As an example, I will bring the reader to my mother field, physics. When we learn physics at school we always neglect air resistence. Why? Why spending years learning physics formulas and laws that do not describe the current world that we encounter everyday? There are two reasons for that, I believe. The first is difficulty. It is much easier to start with the simpler case (and we already see how much trauma it causes to students). Adding air resistence to a parabolic throw of an object, means to solve a second order differential equation

\[\begin{align} \frac{\mathrm{d}\vec{v}}{\mathrm{d}t} = -\vec{g} - \frac{1}{2} \rho C_d A \vec{v}^2, \end{align}\]

in which I find reasonable to argue that students in high school do not have the maturity to comprehend and interpret.

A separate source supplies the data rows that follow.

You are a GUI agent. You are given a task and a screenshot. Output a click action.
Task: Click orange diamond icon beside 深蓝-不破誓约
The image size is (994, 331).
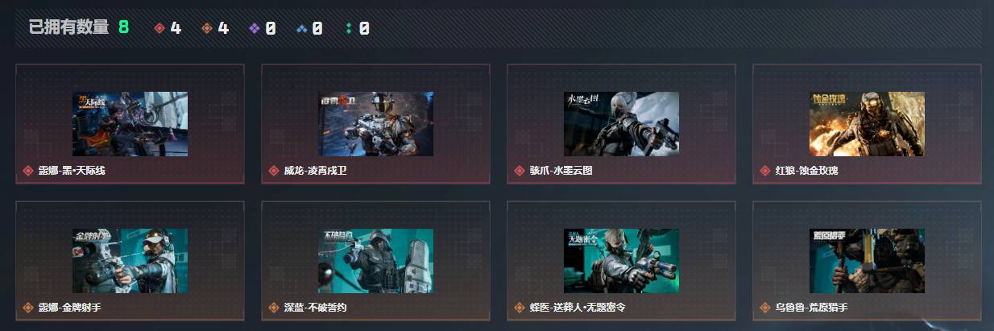click(x=274, y=308)

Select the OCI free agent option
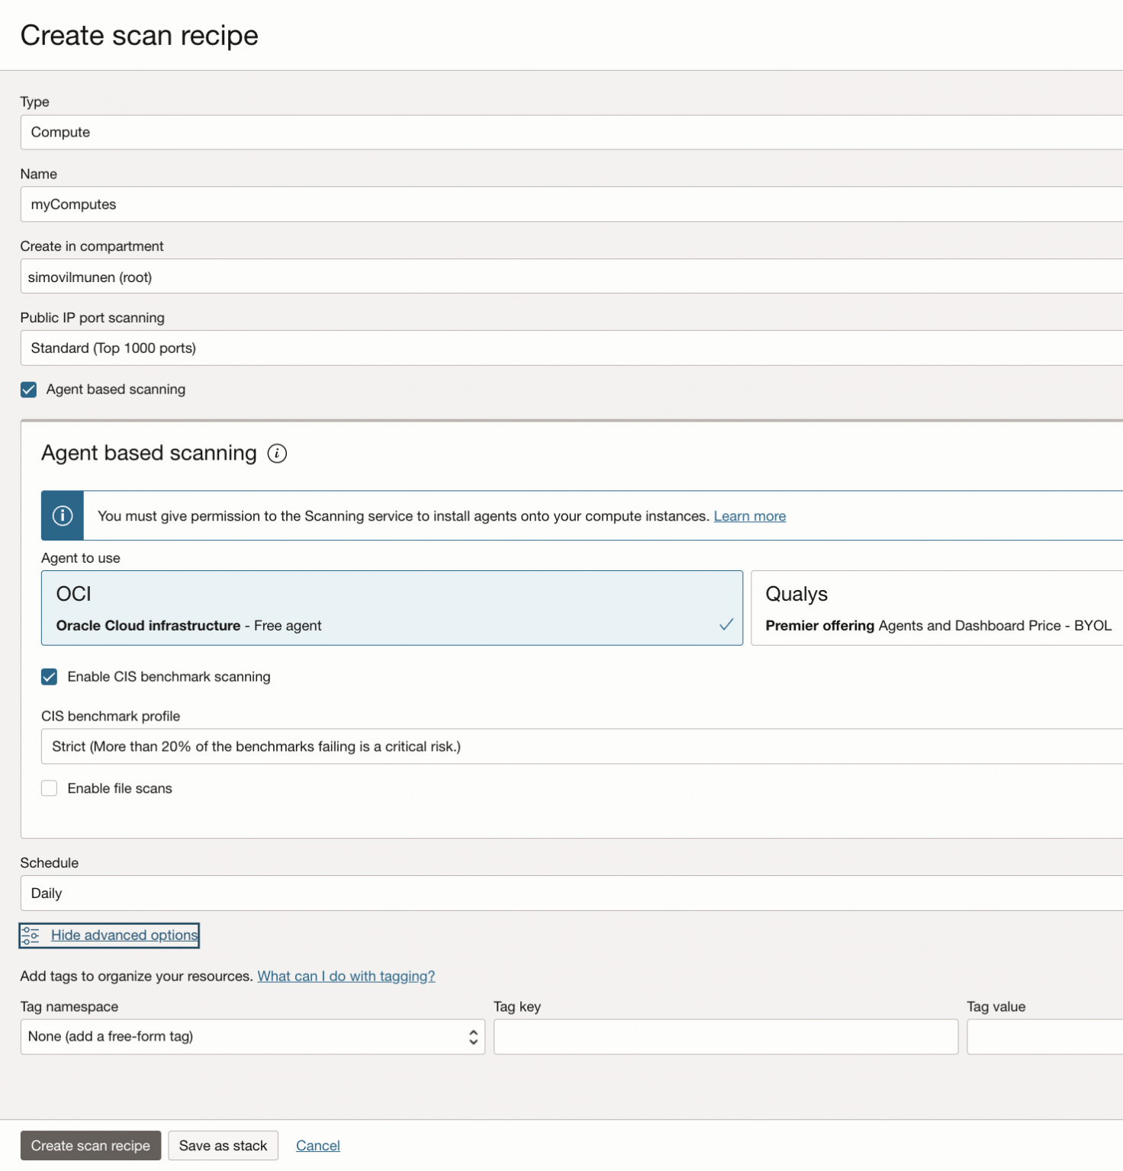point(391,608)
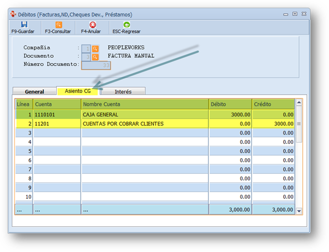
Task: Select the Asiento CG tab
Action: click(x=78, y=91)
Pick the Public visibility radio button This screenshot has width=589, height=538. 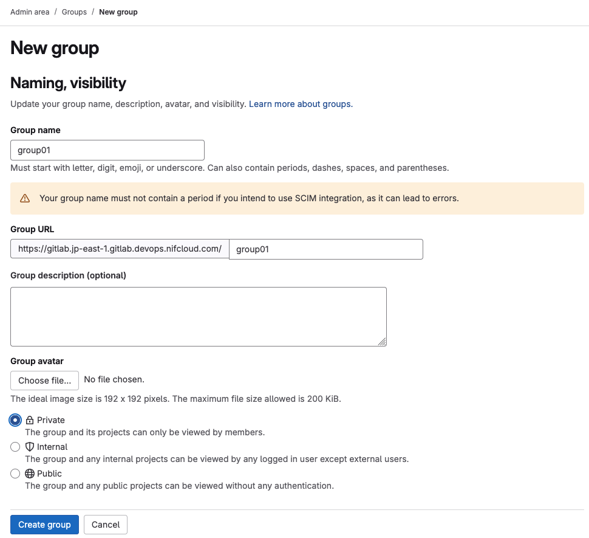tap(16, 474)
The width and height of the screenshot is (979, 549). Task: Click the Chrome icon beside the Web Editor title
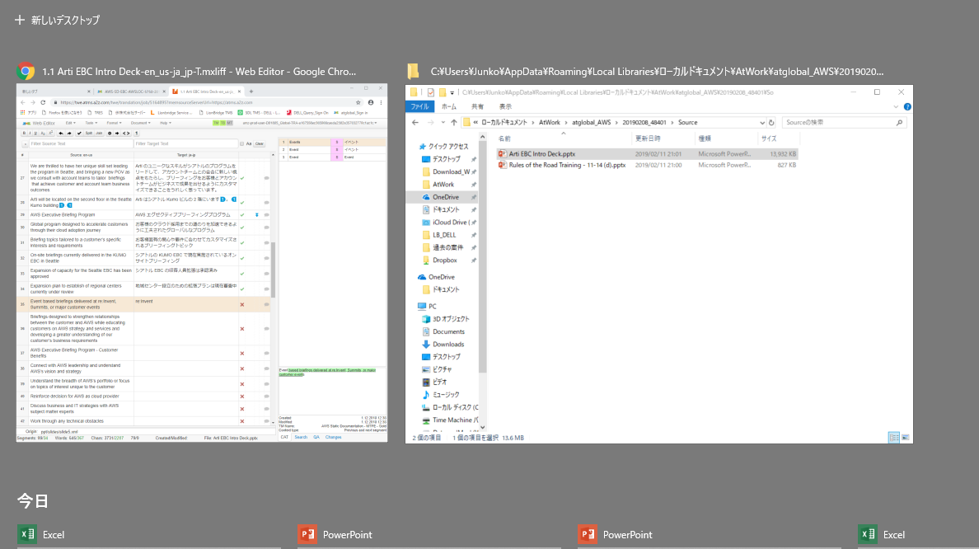pos(26,72)
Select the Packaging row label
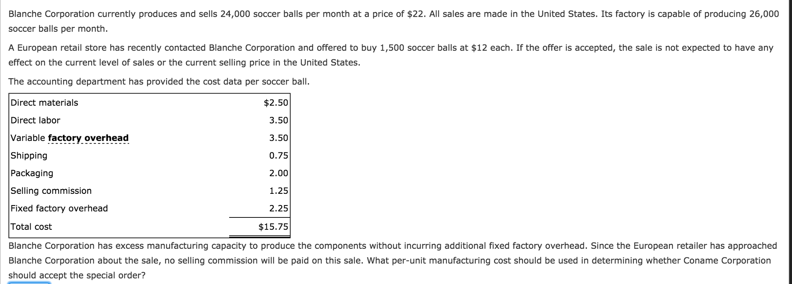Viewport: 792px width, 284px height. coord(32,173)
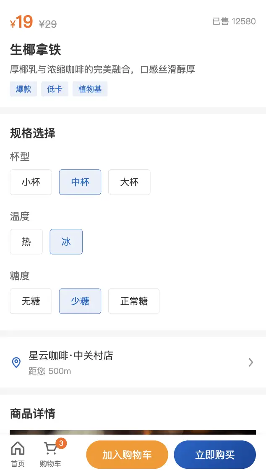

The second reason is related to mechanisms. Yes, of course air is always present, but it is not air that rules the majority of the trajectory of a boll thrown in the air most of the times. Who dictates that is gravity. Air resistence plays a role so small under these scenarios that teaching students to solve differential equations just to find the trajectory of a ball thrown in the air during an american football match becomes equivalent of killing a fly with a balistic missile. It becomes more of a distraction of what really shapes this movement, than a valuable addition to the students knowledge about the functioning of the world.

The logistic model plays the same role in ecology. It is the ecological equivalent of mechanics without air resistence, rotation, electric charge and all else. But it is through it that we learn some general behaviors.

As a final note, in the case of air resistence, the description without it is so good that many times, we don’t even need to account for it unless we are looking for an extra precision. Let’s say we want to measure the reach of a ball kicked by a football player during the world cup. If our measurement has an error of $\pm 10$ cm and inclusion of air resistence in the model predicting where the ball lands adds $4$ cm of accuracy, then this higher accuracy falls below the error of our measurement, making it undetectable. We just wasted effort.

In ecology that happens many times, some interactions between individuals are always present, but depending on the timescale and precision that we care, they become negligible.